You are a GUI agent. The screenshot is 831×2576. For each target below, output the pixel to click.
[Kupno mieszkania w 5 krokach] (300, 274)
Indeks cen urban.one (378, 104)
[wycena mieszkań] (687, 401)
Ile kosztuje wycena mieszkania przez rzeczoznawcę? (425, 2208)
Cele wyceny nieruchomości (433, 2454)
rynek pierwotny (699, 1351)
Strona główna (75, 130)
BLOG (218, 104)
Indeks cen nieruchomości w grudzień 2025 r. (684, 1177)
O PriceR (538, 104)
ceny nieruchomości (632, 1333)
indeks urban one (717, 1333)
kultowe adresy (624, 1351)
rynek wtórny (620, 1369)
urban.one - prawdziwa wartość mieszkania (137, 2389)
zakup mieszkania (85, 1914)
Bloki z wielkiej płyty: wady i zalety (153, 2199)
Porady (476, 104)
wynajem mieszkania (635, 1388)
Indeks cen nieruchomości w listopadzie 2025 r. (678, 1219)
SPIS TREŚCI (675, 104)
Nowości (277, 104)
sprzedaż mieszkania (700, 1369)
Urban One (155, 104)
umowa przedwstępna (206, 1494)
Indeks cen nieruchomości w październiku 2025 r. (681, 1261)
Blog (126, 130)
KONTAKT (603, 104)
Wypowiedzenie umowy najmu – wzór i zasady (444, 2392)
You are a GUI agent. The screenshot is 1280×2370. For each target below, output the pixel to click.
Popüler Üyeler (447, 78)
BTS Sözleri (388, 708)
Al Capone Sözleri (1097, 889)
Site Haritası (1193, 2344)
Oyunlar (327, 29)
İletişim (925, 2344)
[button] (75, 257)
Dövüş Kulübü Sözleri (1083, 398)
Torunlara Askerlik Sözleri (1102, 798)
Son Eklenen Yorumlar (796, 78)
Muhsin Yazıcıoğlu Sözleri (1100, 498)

**Assignment:**
Set down exactly the lines above that run from the start of the listing to the line with "Dövüş Kulübü Sözleri (1083, 398)". Leave out every later line.

**Expected answer:**
You are a GUI agent. The screenshot is 831×2576. For each target below, output the pixel to click.
[Kupno mieszkania w 5 krokach] (300, 274)
Indeks cen urban.one (378, 104)
[wycena mieszkań] (687, 401)
Ile kosztuje wycena mieszkania przez rzeczoznawcę? (425, 2208)
Cele wyceny nieruchomości (433, 2454)
rynek pierwotny (699, 1351)
Strona główna (75, 130)
BLOG (218, 104)
Indeks cen nieruchomości w grudzień 2025 r. (684, 1177)
O PriceR (538, 104)
ceny nieruchomości (632, 1333)
indeks urban one (717, 1333)
kultowe adresy (624, 1351)
rynek wtórny (620, 1369)
urban.one - prawdziwa wartość mieszkania (137, 2389)
zakup mieszkania (85, 1914)
Bloki z wielkiej płyty: wady i zalety (153, 2199)
Porady (476, 104)
wynajem mieszkania (635, 1388)
Indeks cen nieruchomości w listopadzie 2025 r. (678, 1219)
SPIS TREŚCI (675, 104)
Nowości (277, 104)
sprzedaż mieszkania (700, 1369)
Urban One (155, 104)
umowa przedwstępna (206, 1494)
Indeks cen nieruchomości w październiku 2025 r. (681, 1261)
Blog (126, 130)
KONTAKT (603, 104)
Wypowiedzenie umowy najmu – wzór i zasady (444, 2392)
You are a GUI agent. The screenshot is 1280×2370. For each target below, output the pixel to click.
Popüler Üyeler (447, 78)
BTS Sözleri (388, 708)
Al Capone Sözleri (1097, 889)
Site Haritası (1193, 2344)
Oyunlar (327, 29)
İletişim (925, 2344)
[button] (75, 257)
Dövüş Kulübü Sözleri (1083, 398)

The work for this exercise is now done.